EXERCISE PROMPT |
Find the line with "Viewport: 638px width, 311px height." and the line with "Given: Open the help button" in the entries below; output exactly those two lines, every line between them, and no others.

*** MATERIAL FOR THE TASK Section Begins ***

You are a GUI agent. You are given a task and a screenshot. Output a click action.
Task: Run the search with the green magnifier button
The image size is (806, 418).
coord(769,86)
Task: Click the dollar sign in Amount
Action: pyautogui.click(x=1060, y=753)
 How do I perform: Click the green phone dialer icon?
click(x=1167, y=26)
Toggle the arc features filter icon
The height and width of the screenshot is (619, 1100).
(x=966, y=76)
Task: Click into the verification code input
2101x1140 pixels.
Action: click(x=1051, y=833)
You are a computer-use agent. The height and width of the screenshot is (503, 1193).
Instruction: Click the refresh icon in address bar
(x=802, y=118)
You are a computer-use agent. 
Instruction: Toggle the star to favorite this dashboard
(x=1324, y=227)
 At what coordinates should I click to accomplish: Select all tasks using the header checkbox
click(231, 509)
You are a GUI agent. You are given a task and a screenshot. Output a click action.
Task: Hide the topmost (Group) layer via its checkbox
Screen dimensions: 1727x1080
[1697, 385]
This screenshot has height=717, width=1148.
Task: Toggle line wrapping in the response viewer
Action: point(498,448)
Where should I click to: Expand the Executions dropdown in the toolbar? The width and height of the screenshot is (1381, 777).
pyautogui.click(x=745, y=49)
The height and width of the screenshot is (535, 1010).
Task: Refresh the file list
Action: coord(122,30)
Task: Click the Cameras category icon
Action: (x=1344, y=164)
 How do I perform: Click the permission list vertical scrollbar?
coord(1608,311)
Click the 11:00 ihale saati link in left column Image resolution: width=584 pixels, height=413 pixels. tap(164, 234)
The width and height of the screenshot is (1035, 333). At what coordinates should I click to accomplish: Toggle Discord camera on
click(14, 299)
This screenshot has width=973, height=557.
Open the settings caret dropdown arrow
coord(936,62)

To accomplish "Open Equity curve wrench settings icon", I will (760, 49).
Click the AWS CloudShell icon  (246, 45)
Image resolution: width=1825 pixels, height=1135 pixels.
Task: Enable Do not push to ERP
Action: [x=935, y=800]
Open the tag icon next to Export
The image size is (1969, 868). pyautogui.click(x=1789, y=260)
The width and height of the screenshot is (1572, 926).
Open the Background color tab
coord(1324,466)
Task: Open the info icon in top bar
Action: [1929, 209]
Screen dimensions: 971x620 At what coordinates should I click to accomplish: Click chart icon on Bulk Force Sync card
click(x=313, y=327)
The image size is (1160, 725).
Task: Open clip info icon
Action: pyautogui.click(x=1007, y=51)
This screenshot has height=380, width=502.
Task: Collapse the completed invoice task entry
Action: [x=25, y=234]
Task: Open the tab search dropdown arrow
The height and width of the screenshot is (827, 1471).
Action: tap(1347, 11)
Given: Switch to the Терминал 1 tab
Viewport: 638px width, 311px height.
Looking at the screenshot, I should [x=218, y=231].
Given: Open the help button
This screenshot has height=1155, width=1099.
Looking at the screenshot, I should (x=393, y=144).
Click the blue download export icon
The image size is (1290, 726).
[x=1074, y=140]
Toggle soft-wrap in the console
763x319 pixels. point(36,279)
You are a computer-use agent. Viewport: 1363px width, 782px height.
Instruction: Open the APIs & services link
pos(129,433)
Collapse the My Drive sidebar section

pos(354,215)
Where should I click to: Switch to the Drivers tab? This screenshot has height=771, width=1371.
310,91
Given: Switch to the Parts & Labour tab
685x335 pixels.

*** MATERIAL FOR THE TASK Section Ends ***

SOLUTION TO THE EXERCISE |
Viewport: 638px width, 311px height.
Looking at the screenshot, I should [x=218, y=231].
Given: Open the help button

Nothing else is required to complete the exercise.